Fourteen still-living Black workers who made history with the “I am a man” Memphis sanitation workers strike in 1968 — in which the Rev. Dr. Martin Luther King Jr. played a decisive role before he was murdered — are finally getting their just rewards. After nearly 50 years, the city of Memphis is forking over a much-deserved $50,000 grant to each worker.
Represented by the American Federation of State, County and Municipal Employees, the workers went on strike over low pay and bad working conditions after a malfunctioning garbage truck fatally crushed workers Echol Cole and Robert Walker on Feb. 1, 1968. Though the sanitation workers settled the strike by accepting Social Security benefits instead of a pension, the pension has since proved to be the better option. One of four strikers still working, 85-year-old Elmore Nickelberry, summed it up: “We should have had this a long time ago.” African-American pastor LaSimba Gray Jr. raised the demand for a grant to the mayor over a year ago. (USA Today, July 6)
The classic divide-and-conquer labor strategy of the the Sulzberger family-owned New York Times was exposed June 28 when hundreds of workers walked out during a 30-minute “coffee break” to protest management’s austerity plan to restructure the paper’s editing process and eliminate half of the 100 jobs in the editing department. The Times claims it wants to cut the editing staff to free up money to hire more reporters.

### Records

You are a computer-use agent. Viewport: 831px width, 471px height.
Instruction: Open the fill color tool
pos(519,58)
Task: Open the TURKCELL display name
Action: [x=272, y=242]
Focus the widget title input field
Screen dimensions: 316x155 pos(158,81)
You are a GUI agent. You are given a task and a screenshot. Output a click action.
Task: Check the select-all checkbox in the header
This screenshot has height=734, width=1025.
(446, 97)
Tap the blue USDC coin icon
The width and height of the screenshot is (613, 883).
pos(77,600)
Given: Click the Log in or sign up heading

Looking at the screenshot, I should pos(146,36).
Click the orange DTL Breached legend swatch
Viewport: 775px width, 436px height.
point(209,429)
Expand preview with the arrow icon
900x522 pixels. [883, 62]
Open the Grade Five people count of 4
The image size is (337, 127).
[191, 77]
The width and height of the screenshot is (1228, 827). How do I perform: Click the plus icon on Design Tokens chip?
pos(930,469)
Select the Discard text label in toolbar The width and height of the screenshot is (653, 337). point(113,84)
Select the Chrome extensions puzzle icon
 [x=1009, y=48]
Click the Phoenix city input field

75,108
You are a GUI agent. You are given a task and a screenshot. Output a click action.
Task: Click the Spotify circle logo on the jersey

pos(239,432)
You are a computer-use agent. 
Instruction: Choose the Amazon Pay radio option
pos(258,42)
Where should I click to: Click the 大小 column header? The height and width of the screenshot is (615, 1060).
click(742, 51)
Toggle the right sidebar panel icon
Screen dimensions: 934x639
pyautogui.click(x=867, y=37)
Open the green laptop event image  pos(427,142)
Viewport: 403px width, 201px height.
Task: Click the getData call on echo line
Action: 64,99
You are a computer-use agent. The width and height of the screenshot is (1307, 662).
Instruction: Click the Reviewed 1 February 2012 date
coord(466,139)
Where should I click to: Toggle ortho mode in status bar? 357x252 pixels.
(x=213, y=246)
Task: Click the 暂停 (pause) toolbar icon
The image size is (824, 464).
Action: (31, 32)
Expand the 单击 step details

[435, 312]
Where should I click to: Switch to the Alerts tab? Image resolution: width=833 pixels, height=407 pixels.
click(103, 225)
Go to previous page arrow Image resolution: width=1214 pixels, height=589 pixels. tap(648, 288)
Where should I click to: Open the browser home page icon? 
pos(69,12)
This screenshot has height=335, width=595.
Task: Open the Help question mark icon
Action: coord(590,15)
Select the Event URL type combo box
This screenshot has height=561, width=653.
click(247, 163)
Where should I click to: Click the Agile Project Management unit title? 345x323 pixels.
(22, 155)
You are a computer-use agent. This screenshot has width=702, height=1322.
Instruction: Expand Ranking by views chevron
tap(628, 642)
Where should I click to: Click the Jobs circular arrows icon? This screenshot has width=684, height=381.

### Task objective
Continue the labor news text above from its final sentence, carrying on the item about the New York Times walkout.

### Response for this exercise
While the walkout was called by the editing staff, it was joined by workers from other floors — represented by the News Guild of New York, Communications Workers Local 31003 — who walked out of the building together. “I’ve never seen anything like this,” tweeted a Times employee. “Each floor of the NYT newsroom is full of folks walking out in solidarity [against] the coming layoffs.”
During the past 18 months, management has called the editing staff’s work “low-value” and compared it to “dogs urinating on fire hydrants.” Meanwhile these editors — who ensure the quality and accuracy of articles by checking facts and sources; correcting confusing, misleading and inaccurate information; and catching grammatical and spelling errors — have been tested, inspected and forced to endure futile experiments as management tried to make the editing staff do more with less. The final insult was being told they would have to reapply and interview for jobs.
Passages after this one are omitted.